Antoine Diot : si le doute s’est installé, je ne le ressens pas
C’est avec trois défaites que l’équipe de France se présente en quarts de finale, pas vraiment l’idéal pour arriver en pleine confiance pour affronter la Slovénie, mais toutefois pas question de douter comme l’a confié Antoine Diot au Progrès
On n’a pas de certitudes, mais on va tout faire pour en tout cas. Une chose est sûre, c’est qu’en quart de finale, si tu commences mal et que tu en prends vingt, c’est fini, tu n’as quasiment aucune chance de revenir. Inversement, quand tu en as vingt (d’avance), rien n’est acquis. On va tout donner, on y va confiant, sans trop se poser de questions. On a de grands compétiteurs dans l’équipe, j’espère donc qu’on va se réveiller.
Si le doute s’est installé, je ne le ressens pas. On continue à avancer. On est dans notre plan de marche, et on se focalise là-dessus.
Vous ne tenez pas de match référence contre une grosse nation européenne. N’est-ce pas là une source d’inquiétude ?

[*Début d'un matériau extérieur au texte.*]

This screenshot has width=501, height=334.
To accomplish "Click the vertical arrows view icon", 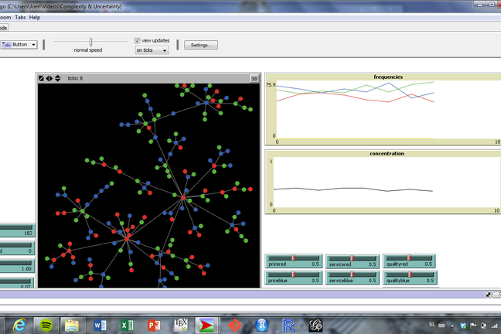I will [57, 78].
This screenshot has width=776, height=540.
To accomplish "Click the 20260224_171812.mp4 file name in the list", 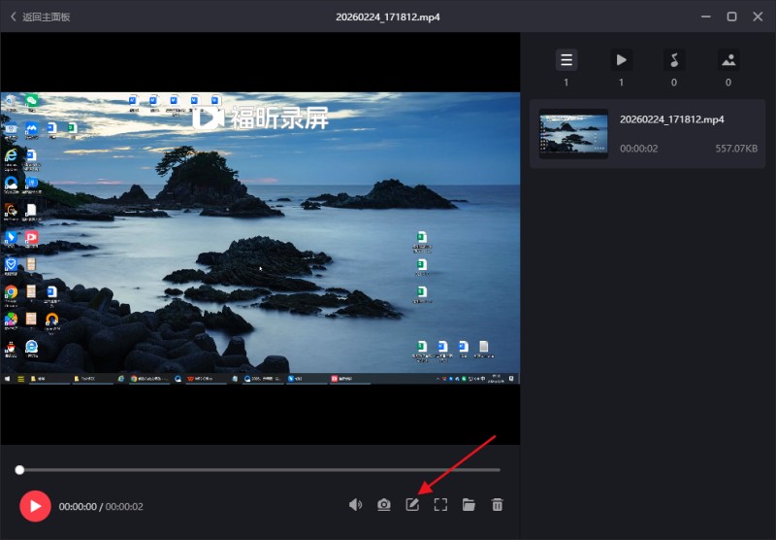I will coord(671,119).
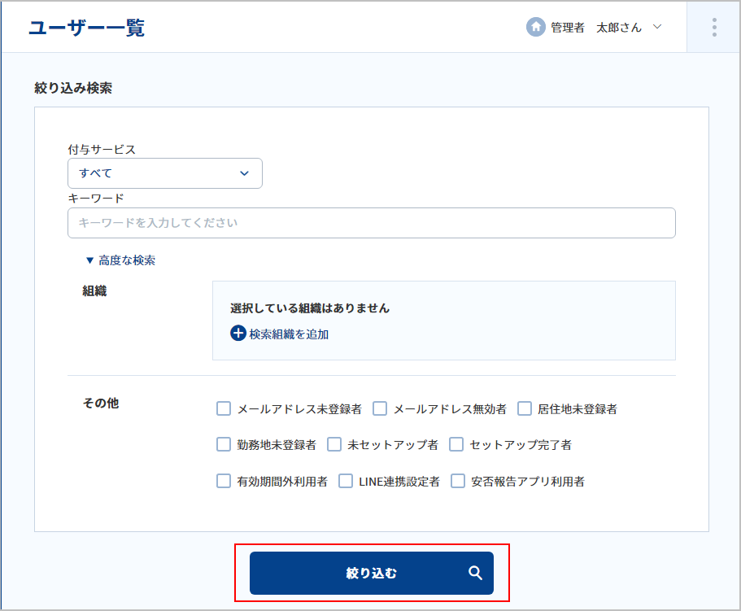This screenshot has width=741, height=611.
Task: Tick the 勤務地未登録者 checkbox
Action: (224, 444)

Nos deux gros rendez-vous, contre la Lituanie et la Serbie, ont été un peu ratés. Mais en préparation, on a eu un test contre l’Espagne qui était très correct. Battre les Slovènes, avant le début de l’Euro, ce n’est pas rien non plus. On tient nos matches références. Tout n’est pas non plus à jeter dans notre match contre la Lituanie. On a été plutôt présents en défense. On est dos au mur, mais on sait qu’on n’est jamais meilleur que dans ce cas-là.